For our travel trailer, I use a combination of moth balls on the ground underneath, poison traps and peppermint oil on the inside, with a few Fresh Cab things thrown in for good measure. Seems to be working so far.
They eat it and and bring the rest back to the nest. It makes them thirsty so they go out to look for water and don't make it back. Problem solved!!! I have been using this since for ever and it has always worked. You will need to re bate if the block gets taken away. Once the bate block is left un touched for a week or so you know your problem is solved.
Brian
MegaDork
5/24/16 10:58 a.m.
My hesitation with poison is my cats getting an already poisoned mouse. But I'm loving the bucket.
I recall the last time we had this conversation we ended up with a Legitimate peta canoe. That was fun.
Years ago, at my folks summer camp we used lots of moth balls.
worked pretty well.
Boy, this comes up at an opportune time. Had a bit of excitement driving my Opel GT to a cars & Coffee Saturday morning. While driving a mouse popped out of the left defrost vent, ran across the dash and into the dash cubby-hole then reappeared in the passenger footwell then back behind the dash. I drive the car a few times a month and didn't have the mouse a couple weeks ago. Looking I now see traces of mouse. I keep an ultra-sonic repeller plugged in but find they work in straight line out from it only. Put 2 different kinds of mouse traps and mouse poison in the car Saturday afternoon and Sunday morning got that bugger. Keeping the traps in till I drive the car again later this week and want to know what else I can do to keep them away. No food source in the garage so I'm not sure why it came in now. Wife is a bit paranoid about mice and bugs so she has mothballs everyplace. Sometimes have them when construction in the neighborhood occurs but no construction going on right now. Thanks for the info, will try some of these.

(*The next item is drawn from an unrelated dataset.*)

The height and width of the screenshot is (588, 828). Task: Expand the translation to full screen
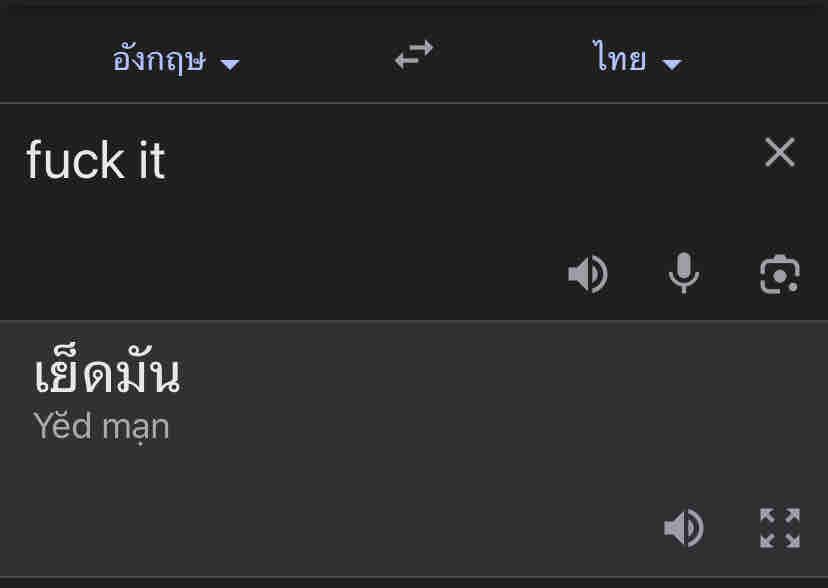[779, 528]
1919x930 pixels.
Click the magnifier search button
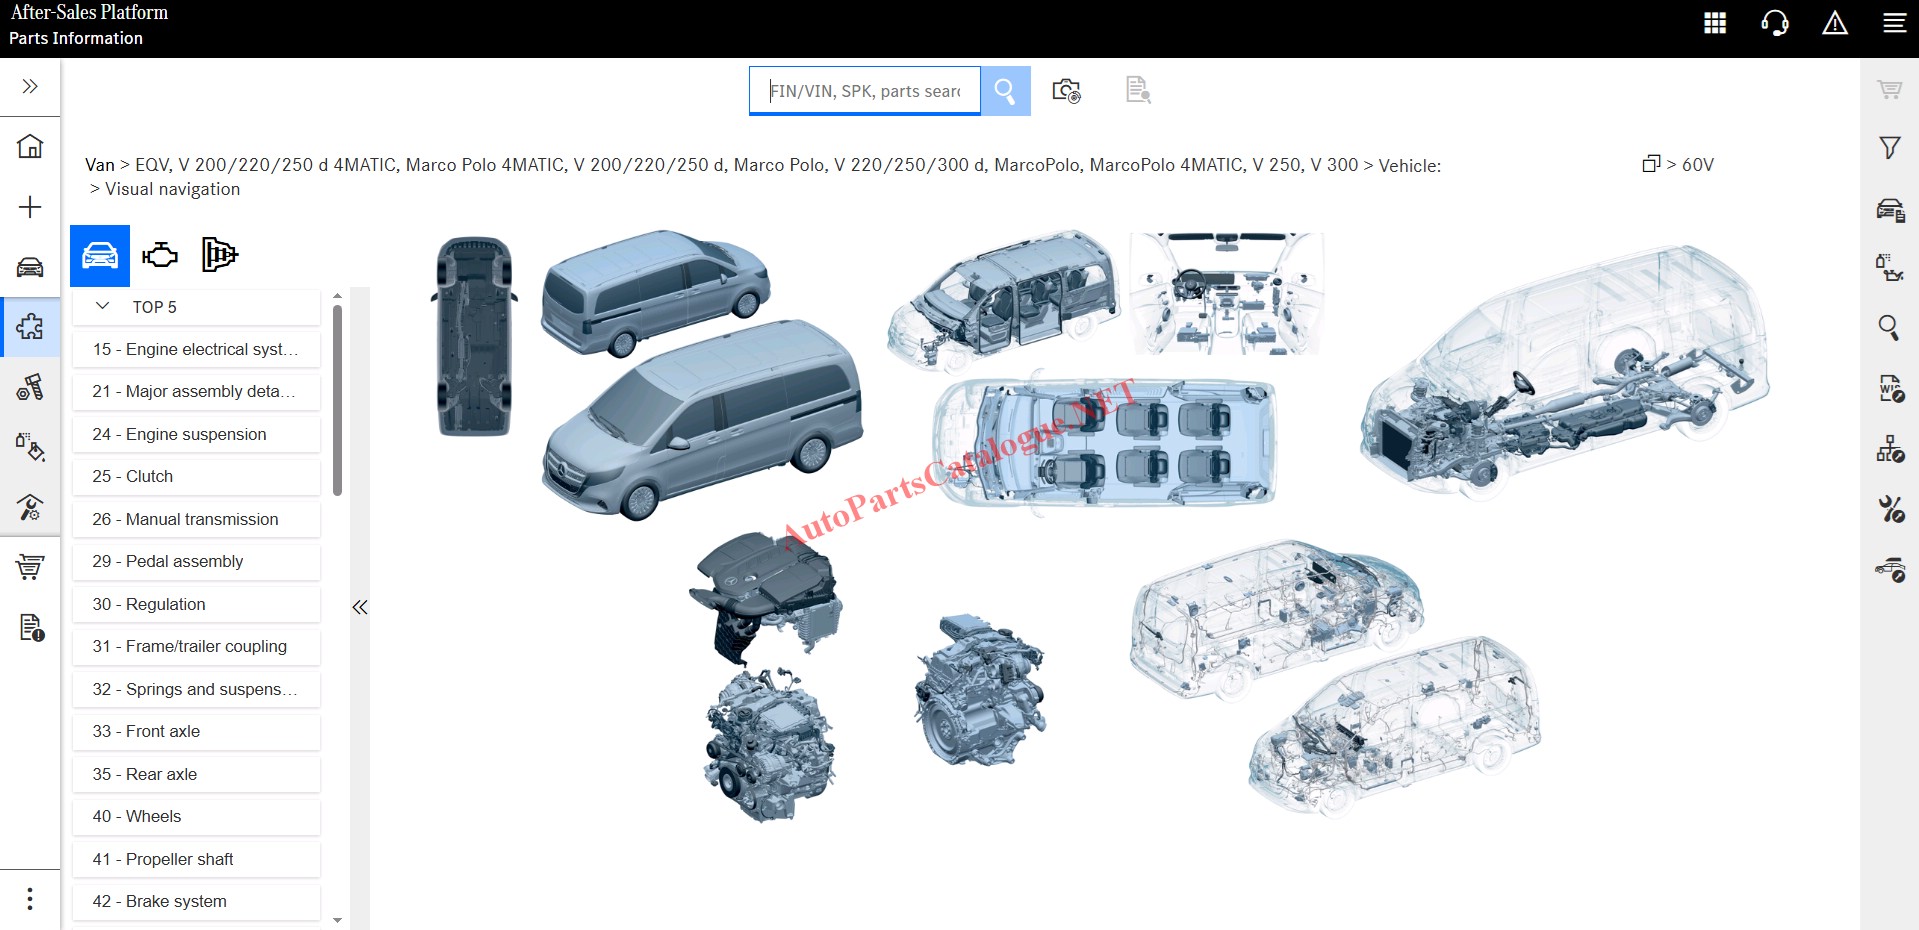coord(1005,91)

Park you valuable car six feet in the air on a car lift, then grease the cylinders. Everyone has an empty lift right.
I had mice in my Fit, which seemed to be coming in via the glove box. They were entering via the HVAC intake, chewing through the cabin air filter and getting in via the upper glove box. I got some 1/4" galvanized screen and screwed it to the firewall to cover the HVAC intake and have had no more mice in the 2 years since. Also did the mod for a colleague's Fit with the same result.
I love the Coke can/bucket idea for mass trapping.
We can still get the Victor snap traps with the metal trigger, and they work very well (jujubes for bait). The plastic triggers that look like a piece of cheese don't work worth anything.